Written problem →
Give the lines from the one with "This screenshot has height=422, width=555." to the one with "click(429, 10)" as a numbered list, skipping blank lines and leaving out the pictures.

_ _ _ _ _ _ _

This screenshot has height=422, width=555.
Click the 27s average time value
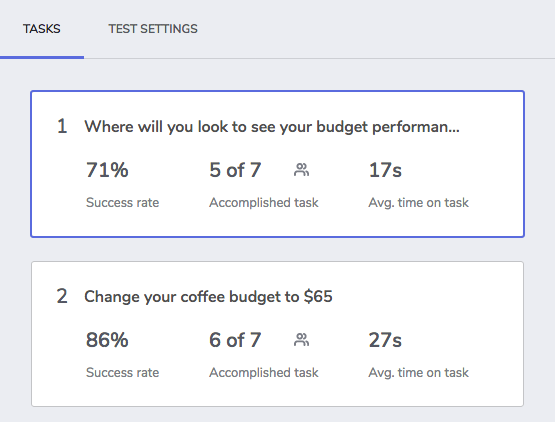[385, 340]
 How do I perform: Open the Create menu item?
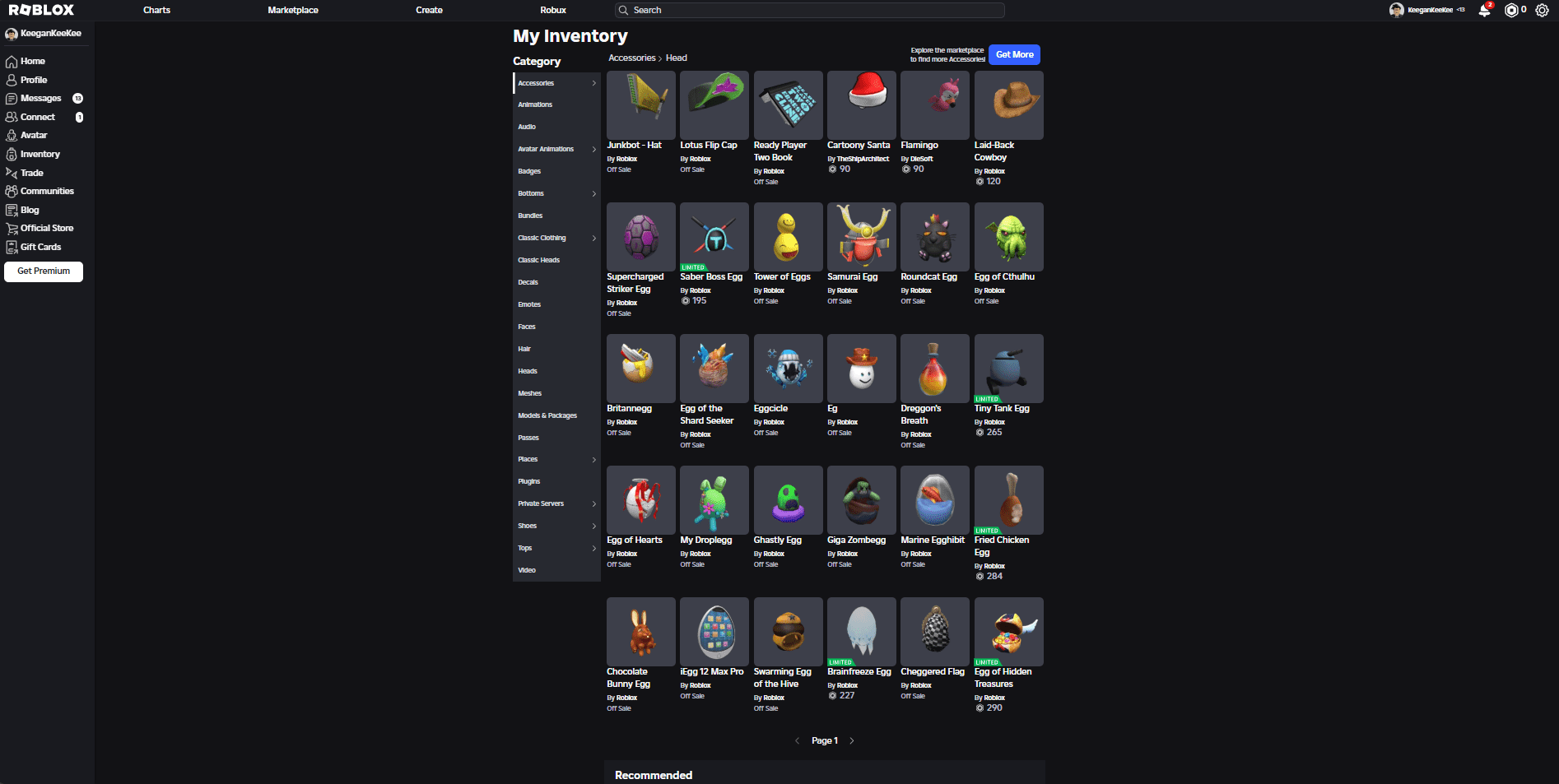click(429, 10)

_ _ _ _ _ _ _

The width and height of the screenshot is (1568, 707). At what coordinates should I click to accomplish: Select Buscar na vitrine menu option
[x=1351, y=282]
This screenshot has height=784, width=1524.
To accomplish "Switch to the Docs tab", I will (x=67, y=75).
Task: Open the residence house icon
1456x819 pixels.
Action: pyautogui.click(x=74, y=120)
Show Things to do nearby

_ _ _ _ _ _ _

Reply →
1. This screenshot has height=422, width=555.
2. Click the 27s average time value
3. [385, 340]
4.  How do I perform: Open the Create menu item?
5. click(429, 10)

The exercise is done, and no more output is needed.